Et avec une mélancolie poignante qui bouleversa le nain et le convainquit plus et mieux que n’aurait pu faire un long discours:
– Mon cœur est mort, il y a longtemps, longtemps, vois-tu, petit.
– Pauvre Juana! soupira El Chico.
– Je n’ai jamais vu d’animal aussi capricant et biscornu que cet animal qu’on appelle un amoureux, éclata Pardaillan avec une fureur comique. En voici un qui, tout à l’heure, me voulait poignarder pour que sa Juana ne soit pas à moi. Et maintenant il mugit comme veau à l’abattoir parce que je n’en veux pas. Tripes du pape! tu ne sais donc pas ce que tu veux?
Le nain rougit, mais se tut.
– Enfin, que veux-tu dire avec ton pauvre Juana?
– Elle vous aime, dit tristement El Chico.
– Tu me l’as déjà dit. Et moi je te dis qu’elle ne m’aime pas, mort de tous les diables! Elle ne m’aime pas plus que je ne l’aime!
Le nain bondit. Ses traits exprimèrent un tel ahurissement que Pardaillan éclata de son bon rire sonore.

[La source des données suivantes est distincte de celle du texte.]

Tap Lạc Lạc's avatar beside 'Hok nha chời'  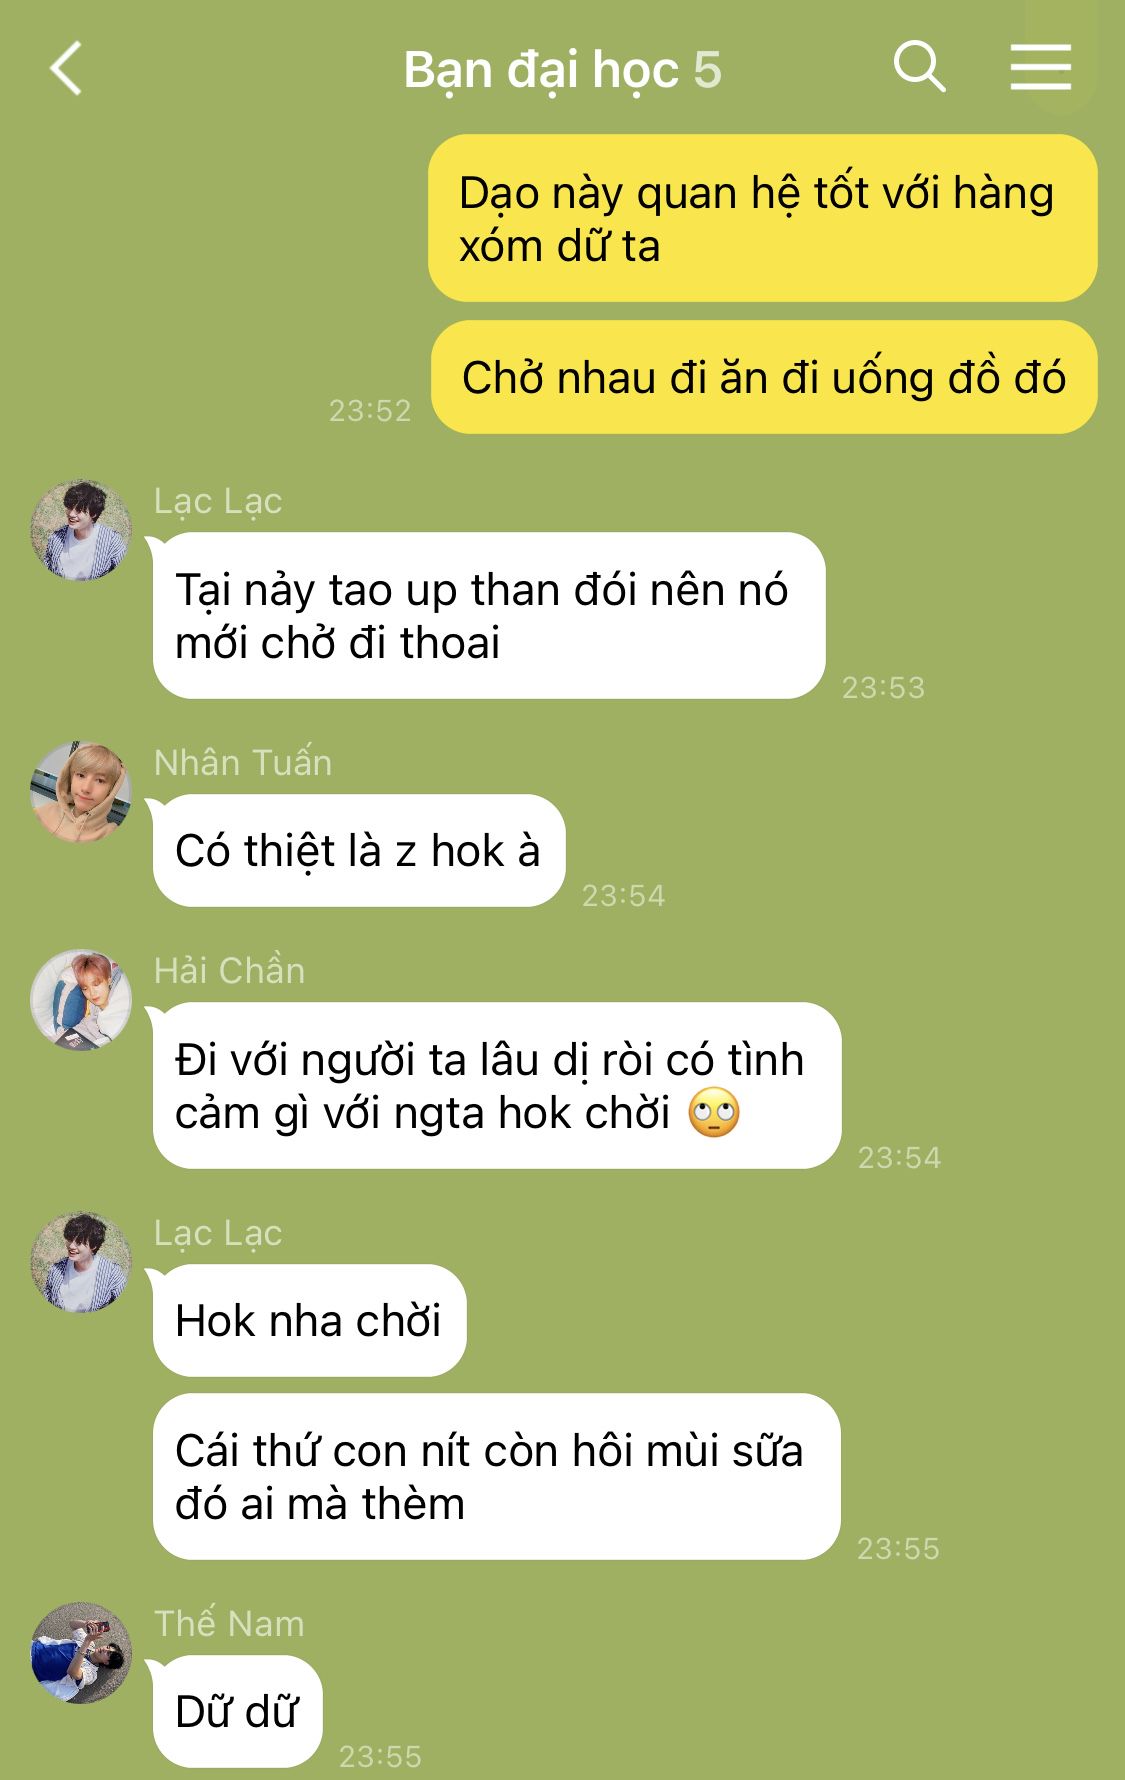pyautogui.click(x=81, y=1261)
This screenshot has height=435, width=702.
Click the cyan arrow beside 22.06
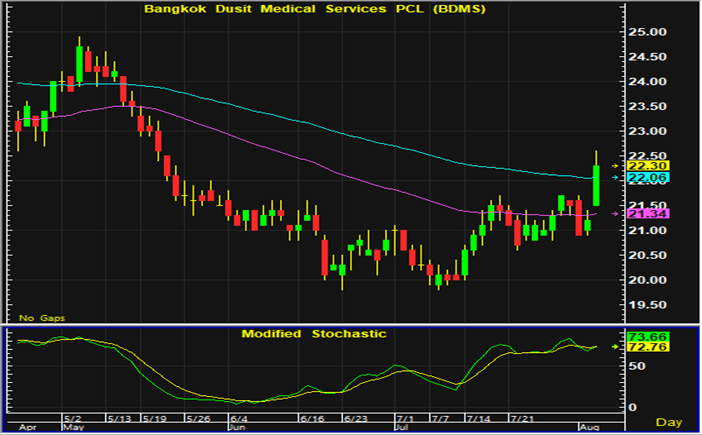615,177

– Malgré ce que ton étonnement a de flatteur pour mon amour-propre, fit-il malicieusement, c’est tout de même tel que je te le dis: Juana ne m’aime pas.
– Cependant…
– Cependant elle t’a dit qu’elle mourrait de ma mort.
– Quoi!… Vous savez?…
– Mon petit doigt, t’ai-je dit. Malgré tout, je maintiens ce que j’ai dit.
– Serait-ce possible! bredouilla le nain qui n’osait s’abandonner à la joie.
Pardaillan haussa les épaules.
– Voyons, reprit-il, as-tu confiance en moi?
– Oh! fit El Chico avec un élan de tout son être.
– Bon! en ce cas, laisse-moi faire. Aime ta Juana de tout ton cœur, comme tu l’as fait jusqu’à ce jour, et ne t’occupe pas du reste, j’en fais mon affaire.
– Mais vous êtes donc le bon Dieu? fit naïvement le nain en joignant les mains avec extase. Et quand je pense que j’ai été assez misérable pour…
– Tu vas dire encore des sottises, interrompit Pardaillan. Maintenant que nous nous sommes expliqués, filons.
Le nain se précipita et ramassa la dague qu’il tendit à Pardaillan en disant:
– Prenez-là, nous courons le risque de rencontrer du monde maintenant. Quel dommage que vous n’ayez plus votre épée!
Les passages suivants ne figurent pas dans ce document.